The AI-Assisted Revolution Hits Full Stride

Posted on March 2, 2020 by Joseph Lamport


The AI-assisted Revolution Hits Full StrideAI really does have the potential to change almost everything we know or think we know about the business of litigation.  That may be the real significance of the latest announcement from Casetext, one of the companies that is at the forefront of transforming the legal market with AI-assisted technology.  This AI-powered revolution may not be televised but it is nonetheless now available on your desktop or even via the screen of your handheld device. 

This week Casetext introduced its newest offering, a product called Compose, which enables its clients to generate the first draft of a legal brief in an almost fully automated fashion.  Powered by a next generation AI search technology, which utilizes state-of-the-art natural language processing, Compose represents a huge step forward in the use of AI-powered technology to tackle a core and, up until now, time consuming part of basic litigation practice.  Following a series of standardized prompts through which the user identifies the applicable jurisdiction and legal issue(s) in dispute, the application marshals the most relevant legal authority, organizes it and presents it in the form of a brief in a matter of minutes – a task that would ordinarily take a junior associate anywhere from 10 to 50 hours or even more to accomplish, depending on the complexity of the issues in dispute.    

If nothing else, this announcement is sure to reignite the deep-seated fears in the market about how AI/ML tools are poised to bring about sharp cuts in legal sector employment.  And indeed, once you have a chance to see Compose in action, it becomes quite evident just how fungible machine and semi-skilled human labor are now becoming, with the first draft of a brief something that can be dispatched by algorithm.
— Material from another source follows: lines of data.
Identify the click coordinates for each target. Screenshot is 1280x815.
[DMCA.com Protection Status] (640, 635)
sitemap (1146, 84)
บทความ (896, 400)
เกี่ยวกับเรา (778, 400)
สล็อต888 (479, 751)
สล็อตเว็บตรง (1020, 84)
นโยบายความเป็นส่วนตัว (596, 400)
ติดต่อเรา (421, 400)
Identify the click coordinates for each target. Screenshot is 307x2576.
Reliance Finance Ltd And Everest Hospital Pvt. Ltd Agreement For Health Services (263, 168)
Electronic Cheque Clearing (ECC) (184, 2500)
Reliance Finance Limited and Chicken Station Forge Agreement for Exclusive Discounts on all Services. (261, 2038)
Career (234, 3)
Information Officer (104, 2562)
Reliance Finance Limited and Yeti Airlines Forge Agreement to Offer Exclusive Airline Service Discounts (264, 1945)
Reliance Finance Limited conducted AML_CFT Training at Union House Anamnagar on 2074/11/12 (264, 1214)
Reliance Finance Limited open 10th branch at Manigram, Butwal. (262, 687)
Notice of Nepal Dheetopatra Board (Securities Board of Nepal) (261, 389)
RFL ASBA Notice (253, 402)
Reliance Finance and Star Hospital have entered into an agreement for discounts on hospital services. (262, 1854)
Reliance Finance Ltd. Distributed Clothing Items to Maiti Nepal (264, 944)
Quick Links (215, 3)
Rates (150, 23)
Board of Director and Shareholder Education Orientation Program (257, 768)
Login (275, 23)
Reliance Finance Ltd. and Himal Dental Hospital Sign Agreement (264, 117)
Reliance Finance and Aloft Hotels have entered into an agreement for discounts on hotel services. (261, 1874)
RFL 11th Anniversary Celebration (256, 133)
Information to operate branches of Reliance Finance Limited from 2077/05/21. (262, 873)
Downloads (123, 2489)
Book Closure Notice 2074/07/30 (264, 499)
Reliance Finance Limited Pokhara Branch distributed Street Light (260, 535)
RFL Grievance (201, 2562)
Litigation associates may not be obsolete quite yet, as the first draft of a brief from Compose still needs embellishment and rhetorical flourishes before your BigLaw partner is going to affix his or her name to it.  But there goes the raison d’etre for countless billable hours.

While this new technology strikes fear into the heart of young associates, it will certainly prove to be a boon to the general counsel’s office.  The brilliance of Castext’s new product is not only in its design and functionality, but also in its positioning, as it is being initially offered to clients either on an all you can eat or a la cart basis.  With a fee of just $1,400 for a single time usage, Compose achieves a trifecta for a new product offering.  Not only does it do the work far faster, but it provides a work product that is equal or better in quality than what human labor alone could achieve, and perhaps most compelling of all, it provides very significant cost reduction.  Comparing Compose’s single use fee to the purely human alternative (with a junior billing around $250 an hour), the ROI speaks for itself.
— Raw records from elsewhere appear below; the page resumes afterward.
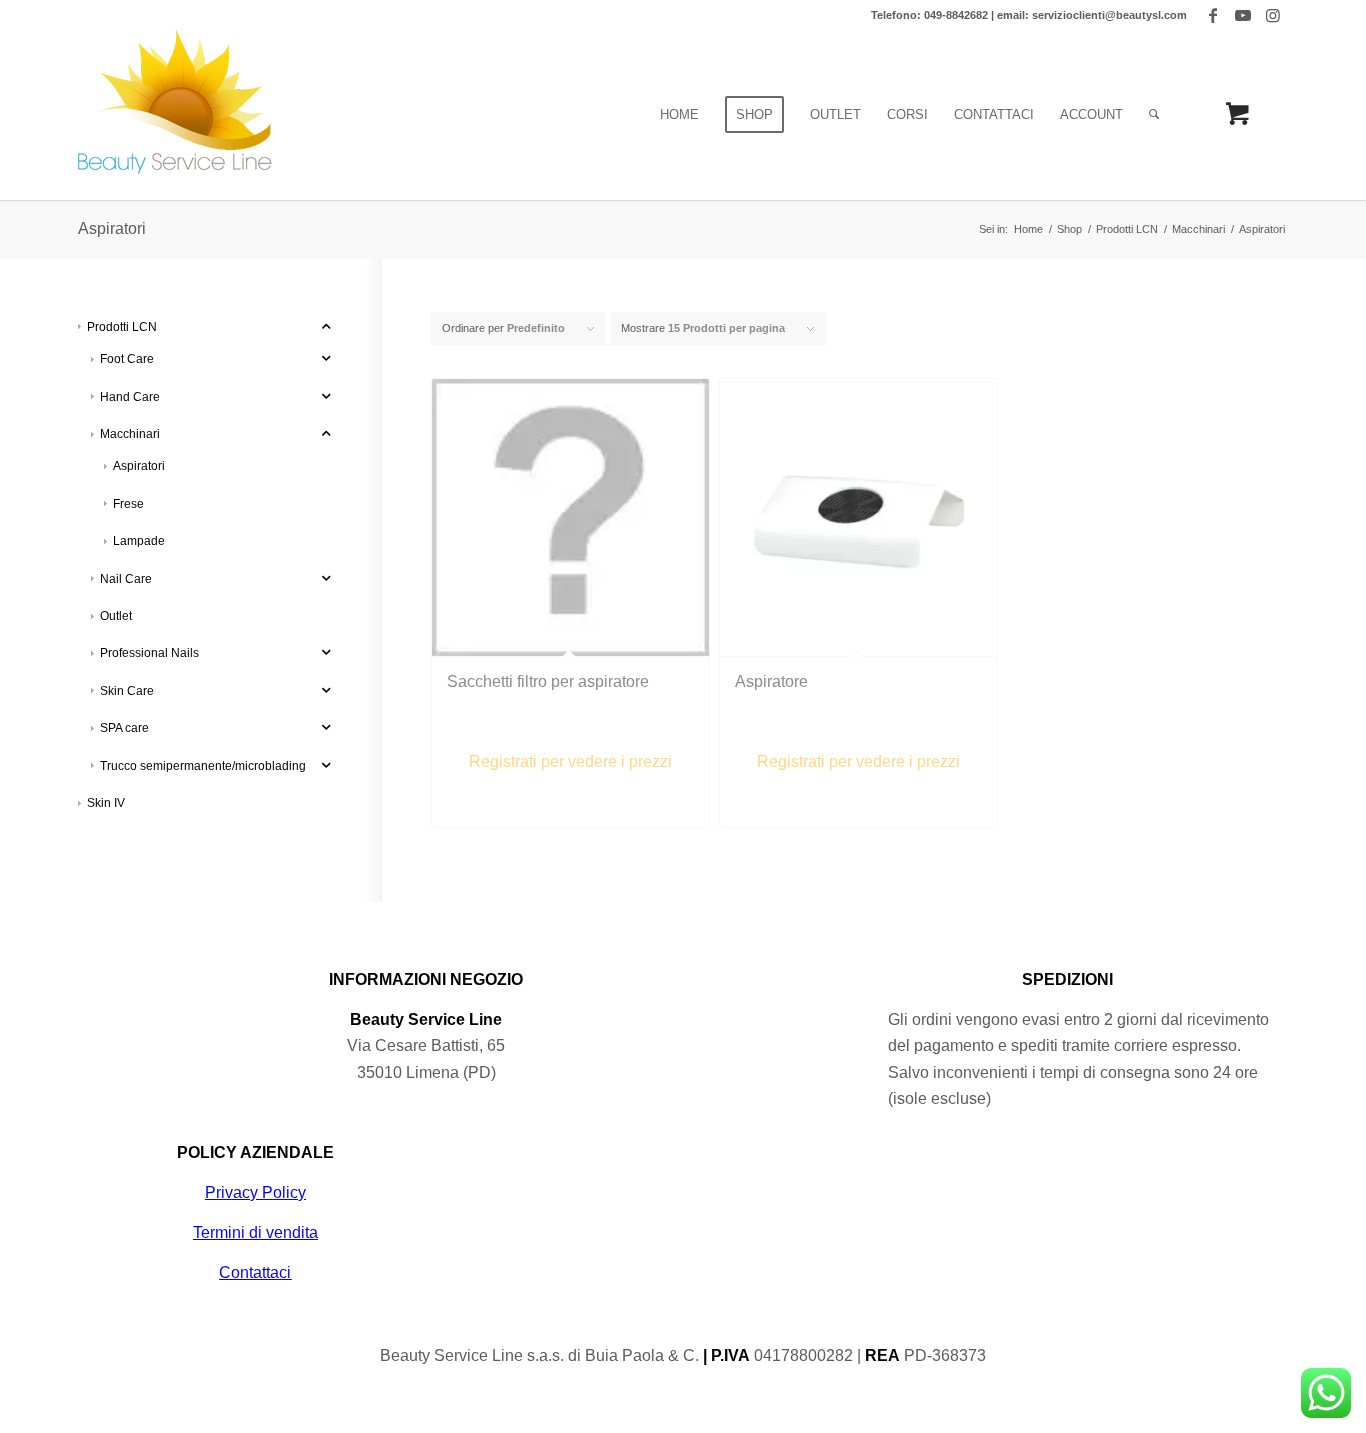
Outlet (116, 616)
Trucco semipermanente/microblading (203, 766)
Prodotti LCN (122, 327)
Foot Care (127, 359)
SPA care (124, 728)
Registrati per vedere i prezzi (570, 761)
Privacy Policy (255, 1192)
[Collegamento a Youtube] (1242, 15)
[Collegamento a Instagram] (1273, 15)
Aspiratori (139, 466)
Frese (128, 504)
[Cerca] (1154, 115)
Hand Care (130, 397)
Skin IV (106, 803)
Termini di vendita (255, 1232)
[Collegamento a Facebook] (1212, 15)
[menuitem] (679, 115)
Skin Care (127, 691)
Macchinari (130, 434)
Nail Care (126, 579)
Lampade (139, 541)
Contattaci (255, 1272)
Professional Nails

So the AI-assisted future is here, although it is being rolled out gradually, as Casetext’s CEO Jake Heller had a chance to explain to us last week.  The first iteration of Compose is only capable of composing briefs for federal motion practice, and the algorithms still need to be adapted for state law jurisdictions, one by one, over the coming months and years.  Transformations of this magnitude should not be expected to happen overnight.  But make no mistake about it – slowly rolling or not, the future of AI-assisted litigation is here.   And its immediate impact is going to be felt throughout the legal market, as Compose significantly changes the economics of litigation and provides general counsel with a powerful new lever for cost containment.

But looking beyond the immediate impact, it is also clear that we are only in the early innings of the game of legal market transformation.  With these most recent advances in AI/ML technology, the algorithms are becoming increasingly adept at the sort of issue spotting, conceptualization and structured presentation of information that are the staples legal reasoning.   Machines may not be so good when it comes to truly creative thinking (or so my programmer friends tell me) but they are nonetheless rapidly achieving order of the coif status when it comes to basic case law analysis.  It is reasonable to expect the pace of new product announcements from Casetext and other legal tech companies will quicken in the coming months and years.